Les points de vue exprimés dans les articles d’opinion sont strictement ceux de l'auteur et ne reflètent pas forcément ceux de la rédaction.
Publié le 28 mai 2018
- A +

Par Rick Falkvinge.

Fin décembre, Ross Ulbricht1 a déposé son appel2 à la Cour suprême des États-Unis, soulignant ainsi un droit à la vie privée essentiel : utiliser du matériel qui renseigne une tierce partie sur votre situation ne devrait pas anéantir tout espoir de conserver une vie privée.

La plupart des constitutions prévoient une protection de la vie privée d’une manière ou d’une autre. La Charte des droits fondamentaux de l’Union européenne consacre le droit au respect de la vie privée et familiale, du domicile et des communications. Dans la Constitution américaine, la formulation est légèrement différente, mais le résultat est le même : le gouvernement n’a pas le droit de s’immiscer dans la vie privée de quiconque sans bonne raison (« perquisitions ou saisies abusives »).

Les tribunaux américains ont longtemps soutenu que si vous avez volontairement renoncé à une partie de vos droits à la vie privée en faveur d’un tiers, vous ne pouvez plus vous attendre au respect de votre vie privée dans ce domaine. Si l’on observe l’équivalent analogique de ces droits, cette doctrine est exécrable. Pour comprendre à quel point, il nous faut remonter à l’avènement des commutateurs téléphoniques manuels.

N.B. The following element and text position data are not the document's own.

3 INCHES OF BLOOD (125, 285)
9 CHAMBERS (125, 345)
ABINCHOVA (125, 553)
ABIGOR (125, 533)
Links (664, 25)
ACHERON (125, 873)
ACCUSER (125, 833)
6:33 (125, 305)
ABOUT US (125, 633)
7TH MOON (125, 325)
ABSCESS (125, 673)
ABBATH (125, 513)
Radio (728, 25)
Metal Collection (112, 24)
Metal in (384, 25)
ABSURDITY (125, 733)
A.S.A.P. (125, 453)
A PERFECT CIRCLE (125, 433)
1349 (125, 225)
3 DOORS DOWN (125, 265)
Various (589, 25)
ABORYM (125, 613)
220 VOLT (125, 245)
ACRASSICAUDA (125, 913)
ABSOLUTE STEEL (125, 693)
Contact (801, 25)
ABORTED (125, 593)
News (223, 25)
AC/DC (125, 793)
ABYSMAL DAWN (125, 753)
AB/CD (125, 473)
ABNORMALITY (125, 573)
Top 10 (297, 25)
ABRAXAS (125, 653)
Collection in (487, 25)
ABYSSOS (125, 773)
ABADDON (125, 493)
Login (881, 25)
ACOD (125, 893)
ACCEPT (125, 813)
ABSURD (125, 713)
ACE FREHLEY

Aux débuts de l’ère des téléphones, les standards téléphoniques étaient entièrement manuels. Lorsque vous demandiez à appeler quelqu’un, un opérateur téléphonique humain connectait manuellement le fil de votre téléphone à celui de votre destinataire et déclenchait un mécanisme qui faisait sonner le téléphone. Les opérateurs pouvaient écouter toutes les conversations s’ils le souhaitaient et savaient qui avait parlé à qui et quand.

Est-ce qu’on renonçait à sa vie privée en faveur d’un tiers en utilisant ce service de téléphonie manuel ? Oui, très certainement. Selon la doctrine numérique actuelle, les appels téléphoniques n’auraient plus rien de privé, quelles que soient les circonstances.

Pourtant, nous savons bien que les appels téléphoniques sont privés. Car en réalité, les opérateurs téléphoniques juraient sous serment de ne jamais divulguer la moindre information qu’ils auraient apprise durant leur travail, sur la vie privée des gens – pour vous dire à quel point la vie privée était prise au sérieux, même par les entreprises qui géraient les standards téléphoniques.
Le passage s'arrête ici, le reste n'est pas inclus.